Data items
# # # # # # #

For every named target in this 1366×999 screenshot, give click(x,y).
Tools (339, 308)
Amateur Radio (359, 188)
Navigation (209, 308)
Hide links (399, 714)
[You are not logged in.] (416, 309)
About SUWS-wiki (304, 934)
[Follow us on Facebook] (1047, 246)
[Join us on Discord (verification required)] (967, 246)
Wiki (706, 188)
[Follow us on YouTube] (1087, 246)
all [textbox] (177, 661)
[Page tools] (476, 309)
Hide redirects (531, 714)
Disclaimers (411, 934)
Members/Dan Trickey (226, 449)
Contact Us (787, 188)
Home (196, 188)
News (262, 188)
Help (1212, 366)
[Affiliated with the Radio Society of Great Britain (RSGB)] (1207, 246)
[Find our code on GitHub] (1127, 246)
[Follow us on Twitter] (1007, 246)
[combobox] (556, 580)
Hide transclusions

# # # # # # #

All entries should be transcribed verbatim.

◆ RESPONSE FOR THIS EXERCISE
For every named target in this 1366×999 screenshot, give click(x,y).
Tools (339, 308)
Amateur Radio (359, 188)
Navigation (209, 308)
Hide links (399, 714)
[You are not logged in.] (416, 309)
About SUWS-wiki (304, 934)
[Follow us on Facebook] (1047, 246)
[Join us on Discord (verification required)] (967, 246)
Wiki (706, 188)
[Follow us on YouTube] (1087, 246)
all [textbox] (177, 661)
[Page tools] (476, 309)
Hide redirects (531, 714)
Disclaimers (411, 934)
Members/Dan Trickey (226, 449)
Contact Us (787, 188)
Home (196, 188)
News (262, 188)
Help (1212, 366)
[Affiliated with the Radio Society of Great Britain (RSGB)] (1207, 246)
[Find our code on GitHub] (1127, 246)
[Follow us on Twitter] (1007, 246)
[combobox] (556, 580)
Hide transclusions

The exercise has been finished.